◆ **EXTRACTED TEXT**
┌────────

But despite agreement that CTC represented a new low in the MME of an opioid given to patients, several committee members still saw the formulation as problematic by introducing any opioid, no matter how small the dose.
“The landscape of tramadol use and prescribing is evolving. There’s been an exponential upturn in tramadol prescribing. It’s perceived [as] safer, but it’s not completely safe. Will this change tramadol abuse and open the door to abuse of other opioids? This is what got us into trouble with opioids in the first place. Patients start with a prescription opioid that they perceive is safe. Patients don’t start with oxycodone or heroin. They start with drugs that are believed to be safe. I feel this combination has less risk for abuse, but I’m worried that it would produce a false sense of security for tolerability and safety,” said committee member Maryann E. Amirshahi, MD, a medical toxicologist at Georgetown University and MedStar Health in Washington.
Several other committee members returned to this point throughout the 2 days of discussions: The majority of Americans who have become hooked on opioids reached that point by taking an opioid pain medication for a legitimate medical reason and using the drug the way they had understood they should.
“I’m most concerned about unintentional misuse leading to addiction and abuse. Most people with an opioid addiction got it inadvertently, misusing it by mistake,” said committee member Suzanne B. Robotti, a consumer representative and executive director of DES Action USA. “I’m concerned about approving an opioid, even an opioid with a low abuse history, without a clearer picture of the human abuse potential data and what would happen if this drug were abused,” she added, referring to the proposed CTC formulation.

└────────

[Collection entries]
┌────────

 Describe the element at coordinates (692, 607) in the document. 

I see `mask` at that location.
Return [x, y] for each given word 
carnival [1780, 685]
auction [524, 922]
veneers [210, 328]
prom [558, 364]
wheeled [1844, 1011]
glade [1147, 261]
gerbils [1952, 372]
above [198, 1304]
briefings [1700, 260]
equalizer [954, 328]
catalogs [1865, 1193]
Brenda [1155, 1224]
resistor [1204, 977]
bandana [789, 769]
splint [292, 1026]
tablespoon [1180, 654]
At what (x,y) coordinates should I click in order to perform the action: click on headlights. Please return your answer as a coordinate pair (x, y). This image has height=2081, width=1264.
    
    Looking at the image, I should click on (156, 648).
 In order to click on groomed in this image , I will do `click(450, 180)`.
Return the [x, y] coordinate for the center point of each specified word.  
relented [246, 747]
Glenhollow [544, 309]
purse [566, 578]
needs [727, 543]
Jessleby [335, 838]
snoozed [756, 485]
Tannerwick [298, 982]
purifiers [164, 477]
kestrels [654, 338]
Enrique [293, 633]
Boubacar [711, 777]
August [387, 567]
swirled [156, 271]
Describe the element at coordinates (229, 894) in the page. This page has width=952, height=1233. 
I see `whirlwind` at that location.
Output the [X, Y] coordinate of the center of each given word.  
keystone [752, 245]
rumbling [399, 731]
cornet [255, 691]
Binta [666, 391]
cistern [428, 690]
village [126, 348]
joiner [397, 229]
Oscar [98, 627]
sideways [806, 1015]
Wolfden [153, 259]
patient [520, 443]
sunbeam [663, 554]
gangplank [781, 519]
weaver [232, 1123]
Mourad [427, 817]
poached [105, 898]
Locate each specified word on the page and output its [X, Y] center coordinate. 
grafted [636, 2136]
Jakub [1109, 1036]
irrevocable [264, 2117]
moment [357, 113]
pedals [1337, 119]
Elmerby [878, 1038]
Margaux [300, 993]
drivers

└────────

◆ **LIST OF TASKS**
1 - According to the committee excerpt, what organization does Suzanne B. Robotti serve as executive director?
2 - List every organization named in the committee excerpt.

◆ **SOLUTION SET**
1 - DES Action USA

2 - Georgetown University, MedStar Health, DES Action USA